Detailed description of the invention
Fig. 1 is the flow chart of the method for planning path for mobile robot the present invention is based on networks decomposition.
Specific embodiment
The present invention is described in detail With reference to embodiment.
The present invention is based on the method for planning path for mobile robot of networks decomposition, as shown in Figure 1, with starting point to target
Basic line of the line of point as traveling, establishes barrier network model using networks decomposition, and tear out sub-network, leads to
It crosses Mathematical Fitting and calculates separately the path of mobile robot and the minimum weight of time, show that mobile robot is reached and bypassed down
The optimum path planning of one barrier, is adjusted basic line, specifically includes the following steps:
Step 1) finds out the geometric center of barrier, using the geometric center of barrier as origin, with the several of the barrier
What center to farthest boundary point distance as radius, do the circumscribed circle of the barrier, the area of circumscribed circle is the barrier
Area S, and using barrier area S as quasi-resistance Z, S=Z.

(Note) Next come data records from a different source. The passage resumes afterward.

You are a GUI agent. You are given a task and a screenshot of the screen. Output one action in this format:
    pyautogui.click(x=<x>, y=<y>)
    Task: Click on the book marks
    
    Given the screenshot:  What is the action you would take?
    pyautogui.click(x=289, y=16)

Step 2) establishes barrier network mould using each barrier as network node, according to Global obstacle object and its position
Type tears out subnet specifically, it is reference point that selected distance mobile robot, which moves the nearest point of starting point, from boundary point
Network, node total number contained by sub-network are no less than the half of barrier network model node total number, and sub-network is by barrier network mould
Type is formed by the branch of tear fracture, and the part that barrier network model removes sub-network is to retain network, by barrier position
And its size total weight value analogizes to voltage, the distance between network node analogizes to resistance, the oriented dependence between node
Relationship analogizes to electric current, and barrier network model is torn out sub-network using networks decomposition.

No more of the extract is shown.